Planos longos, poucos diálogos e um grande lixão a céu aberto. À primeira vista, o drama Entre Vales, dirigido por Philippe Barcinski (Cidade dos Homens) , não parece muito interessante. Apesar de enganar o espectador mais desavisado, a história protagonizada pelo engenheiro Vicente (Ângelo Antônio), que acaba virando catador de lixo, é daquelas que fazem pensar, refletir: e se fosse comigo?

O filme nos convida a conhecer os dois mundos de Vicente paralelamente. O catador mal-vestido e o engenheiro bem-sucedido que cuida de obras sanitárias ligadas ao lixo vão sendo apresentados pouco a pouco. O engenheiro é casado com uma dentista e pai de Caio. Sua vida desmorona quando ele sofre duas grandes perdas. O personagem fica devastado e passa a viver em um lixão, sem muita dignidade. Lá aprende lições e novos valores.

Atuação

A medida que o tempo passa, o ritmo do filme aumenta, ficando bem parecido com o dos caminhões de lixo que entram e saem do aterro dia após dia. Ângelo Antônio nos presenteia com uma atuação profunda, excepcional. Apesar da previsibilidade no roteiro, o ator segura a história do princípio ao fim. (A.C.)

Três perguntas para o diretor

Entre Vales demorou cinco anos para chegar às telonas. Como surgiu a ideia para o filme? Ficou como você queria?

O clique veio após duas visitas: uma ao Aterro de Gramacho, no Rio, e outra a uma cooperativa de reciclagem. Neste último, quase todas as pessoas que chegavam ali sem nada, se reconstruíram após alguns meses. Vi uma reincidência muito grande de histórias de reconstrução de vidas. Fiquei impressionado com o fato de que o lixo atraía histórias de um lado de perdas e de outro de reconstrução. Então fizemos a história de um homem que segue uma jornada em que perde tudo e se reconstrói.

Como foi a experiência de trabalhar com Ângelo Antônio?

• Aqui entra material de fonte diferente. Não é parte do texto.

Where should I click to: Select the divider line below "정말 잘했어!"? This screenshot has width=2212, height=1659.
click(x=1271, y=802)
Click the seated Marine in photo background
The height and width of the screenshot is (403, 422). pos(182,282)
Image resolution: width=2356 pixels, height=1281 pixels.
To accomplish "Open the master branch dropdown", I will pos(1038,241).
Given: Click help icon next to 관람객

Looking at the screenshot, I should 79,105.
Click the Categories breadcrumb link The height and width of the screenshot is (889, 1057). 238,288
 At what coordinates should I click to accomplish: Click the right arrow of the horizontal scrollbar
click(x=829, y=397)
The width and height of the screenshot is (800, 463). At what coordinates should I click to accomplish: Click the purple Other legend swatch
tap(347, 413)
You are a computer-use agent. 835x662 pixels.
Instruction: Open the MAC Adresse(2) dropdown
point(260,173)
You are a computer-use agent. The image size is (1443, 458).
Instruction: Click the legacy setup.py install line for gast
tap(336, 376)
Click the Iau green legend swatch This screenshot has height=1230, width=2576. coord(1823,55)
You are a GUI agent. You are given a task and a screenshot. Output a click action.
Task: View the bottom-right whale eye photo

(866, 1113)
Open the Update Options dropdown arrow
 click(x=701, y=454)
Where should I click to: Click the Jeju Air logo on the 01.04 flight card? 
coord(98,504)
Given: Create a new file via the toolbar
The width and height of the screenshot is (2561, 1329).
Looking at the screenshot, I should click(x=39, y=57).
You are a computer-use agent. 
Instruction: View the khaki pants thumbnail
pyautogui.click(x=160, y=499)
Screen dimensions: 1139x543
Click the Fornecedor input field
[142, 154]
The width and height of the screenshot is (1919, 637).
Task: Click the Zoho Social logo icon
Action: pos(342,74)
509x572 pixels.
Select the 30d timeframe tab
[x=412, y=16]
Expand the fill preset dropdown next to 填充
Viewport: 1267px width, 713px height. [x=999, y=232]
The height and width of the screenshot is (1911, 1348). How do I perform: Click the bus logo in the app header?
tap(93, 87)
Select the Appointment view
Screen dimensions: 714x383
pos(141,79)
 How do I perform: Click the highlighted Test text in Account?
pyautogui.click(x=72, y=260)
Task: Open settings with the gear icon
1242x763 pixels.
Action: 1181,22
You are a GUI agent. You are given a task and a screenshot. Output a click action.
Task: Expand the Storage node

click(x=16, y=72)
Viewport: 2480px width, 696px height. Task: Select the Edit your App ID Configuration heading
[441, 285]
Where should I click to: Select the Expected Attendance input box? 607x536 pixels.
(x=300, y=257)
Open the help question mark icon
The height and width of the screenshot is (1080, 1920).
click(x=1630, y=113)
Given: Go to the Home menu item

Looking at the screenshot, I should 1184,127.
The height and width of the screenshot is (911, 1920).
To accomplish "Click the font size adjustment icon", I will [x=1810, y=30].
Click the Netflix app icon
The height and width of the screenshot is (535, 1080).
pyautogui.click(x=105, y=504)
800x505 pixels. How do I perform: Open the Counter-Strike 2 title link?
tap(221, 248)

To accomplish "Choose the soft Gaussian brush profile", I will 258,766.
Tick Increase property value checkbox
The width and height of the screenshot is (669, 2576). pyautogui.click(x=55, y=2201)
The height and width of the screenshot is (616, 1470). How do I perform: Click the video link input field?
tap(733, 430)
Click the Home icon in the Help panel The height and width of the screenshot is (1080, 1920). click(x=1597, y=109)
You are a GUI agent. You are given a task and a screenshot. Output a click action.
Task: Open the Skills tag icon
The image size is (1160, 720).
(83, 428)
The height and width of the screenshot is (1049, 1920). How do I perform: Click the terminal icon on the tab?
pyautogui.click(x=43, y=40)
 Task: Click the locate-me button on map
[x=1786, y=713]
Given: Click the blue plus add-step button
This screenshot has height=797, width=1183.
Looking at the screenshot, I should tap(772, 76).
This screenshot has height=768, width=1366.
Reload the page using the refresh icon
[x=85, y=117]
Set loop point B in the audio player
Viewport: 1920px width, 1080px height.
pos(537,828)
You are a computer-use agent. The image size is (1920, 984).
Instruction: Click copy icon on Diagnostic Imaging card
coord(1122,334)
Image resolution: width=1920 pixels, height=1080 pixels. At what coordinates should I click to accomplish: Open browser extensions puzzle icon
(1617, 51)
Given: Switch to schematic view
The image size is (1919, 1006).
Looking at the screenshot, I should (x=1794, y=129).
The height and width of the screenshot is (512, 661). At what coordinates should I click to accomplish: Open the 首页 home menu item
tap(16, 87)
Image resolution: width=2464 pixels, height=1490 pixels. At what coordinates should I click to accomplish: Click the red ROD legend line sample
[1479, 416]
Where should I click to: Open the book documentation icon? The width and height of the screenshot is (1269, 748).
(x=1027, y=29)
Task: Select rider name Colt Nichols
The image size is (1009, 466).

Ângelo Antônio foi logo pensado para o papel. Ele é um ator de grande empatia, capaz de fazer um pai afetivo com muita naturalidade, mas capaz de dar uma virada violenta com muita potência. O que eu não sabia era o grau de entrega e comprometimento dele. Além de grande ator, ele é uma pessoa muito especial, espiritualizada e entregue ao que faz.

Como você define o filme?

Apesar de hiper-realista, o longa também pode ser lido com uma fábula. Uma história sobre perdas e reconstruções, sobre o que faz uma pessoa ser uma pessoa e como ela pode se desfazer e se reinventar. É um filme para homens e mulheres.